• _Required work_:
(a) Decide whether each statement agrees with the passage on Benicar and ARBs below: (i) As of July, the agency's adverse event reporting system held 23 serious cases of sprue-like enteropathy in Benicar users. (ii) Benicar patients with the intestinal injury respond to a gluten-free diet. (iii) Before joining the FDA, Dr. Marciniak spent 10 years at the Mayo Clinic. Answer yes or no for each, and quote the deciding words of the passage.
(b) Copy out the passage on Benicar and ARBs below word for word. Begin at the words "Senior FDA Regulator" and stop after the words "National Cancer Institute.".

• _Passage provided_:
****************

As of July, the agency identified 23 serious patient cases of sprue-like enteropathy in users of Benicar in its adverse event reporting system, according to Law360, which noted that 1.9 million people have filled a prescription for Benicar in 2012.
Many of the patients reporting intestinal injury after taking Benicar had been diagnosed with celiac disease following small intestine biopsies, according to The New York Times/Well blog. Celiac disease is an allergic-like response to the protein, gluten. Biopsies revealed the same injury to that part of the gut mucosa seen in celiac disease, known as celiac sprue. The condition causes destruction to the absorption layer of the gut mucosa, which leads to malabsorption and diarrhea. The difference between celiac disease and the responses seen in people taking Benicar is that Benicar patients do not respond to a gluten-free diet, which is the traditional celiac disease treatment.
Senior FDA Regulator Reveals Cancer Links in ARBs
In 2013, a senior regulator at the U.S. Food and Drug Administration (FDA) sought increased warnings on drugs in the ARB class, according to a prior report by The Wall Street Journal. According to FDA official Thomas A. Marciniak, and other physicians outside of the agency, ARBs may be associated with increased rates of cancer. Dr. Marciniak specialized in cancer while he was a resident at the Mayo Clinic. Before joining the FDA, he spent 10 years at the National Cancer Institute.

****************

• _Given material_:
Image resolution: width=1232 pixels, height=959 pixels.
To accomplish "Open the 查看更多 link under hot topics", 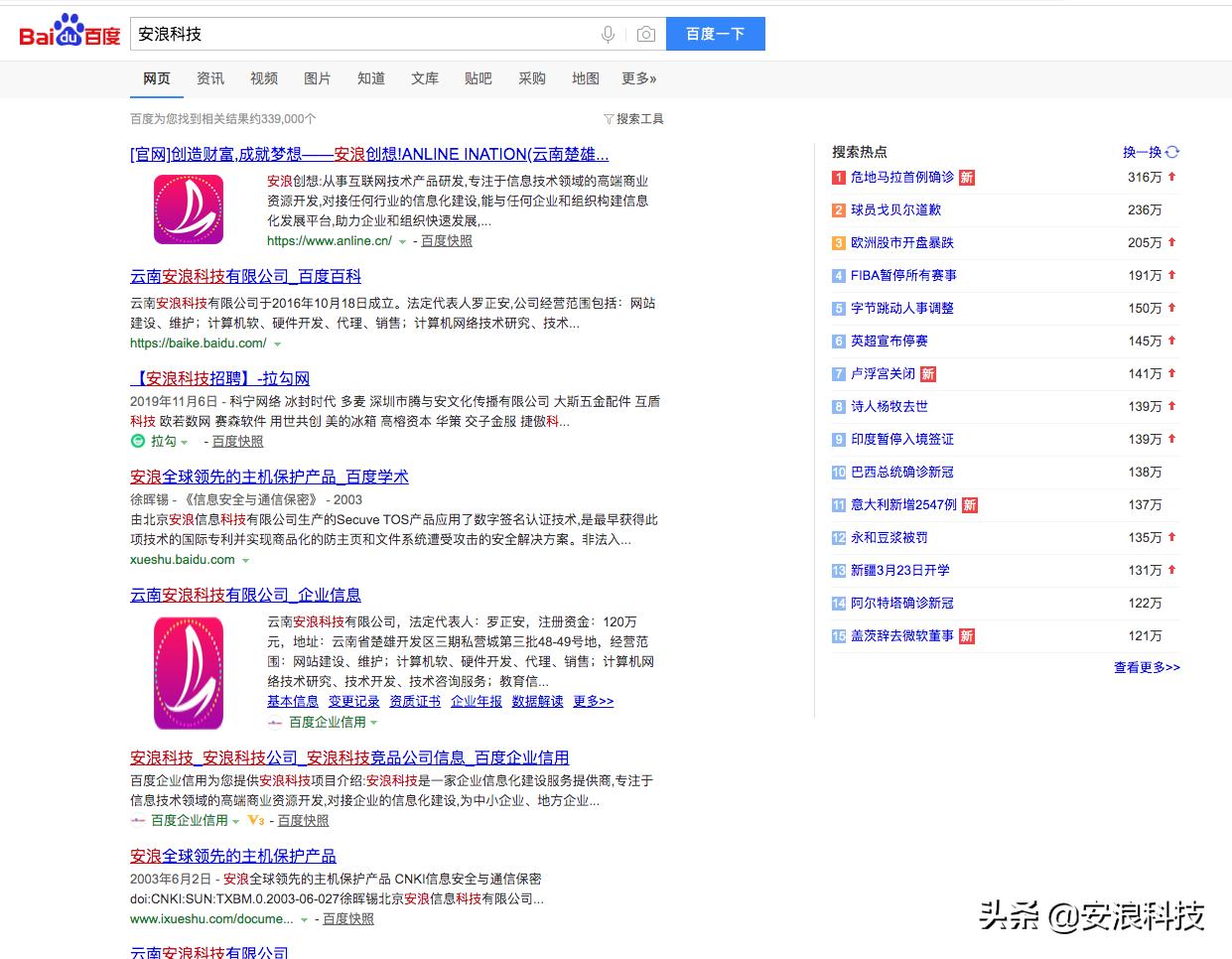I will click(x=1147, y=668).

****************

• _Numbered answers_:
(a)
(i) Yes: "As of July, the agency identified 23 serious patient cases of sprue-like enteropathy in users of Benicar in its adverse event reporting system"
(ii) No: "Benicar patients do not respond to a gluten-free diet"
(iii) No: "Before joining the FDA, he spent 10 years at the National Cancer Institute."

(b)
Senior FDA Regulator Reveals Cancer Links in ARBs
In 2013, a senior regulator at the U.S. Food and Drug Administration (FDA) sought increased warnings on drugs in the ARB class, according to a prior report by The Wall Street Journal. According to FDA official Thomas A. Marciniak, and other physicians outside of the agency, ARBs may be associated with increased rates of cancer. Dr. Marciniak specialized in cancer while he was a resident at the Mayo Clinic. Before joining the FDA, he spent 10 years at the National Cancer Institute.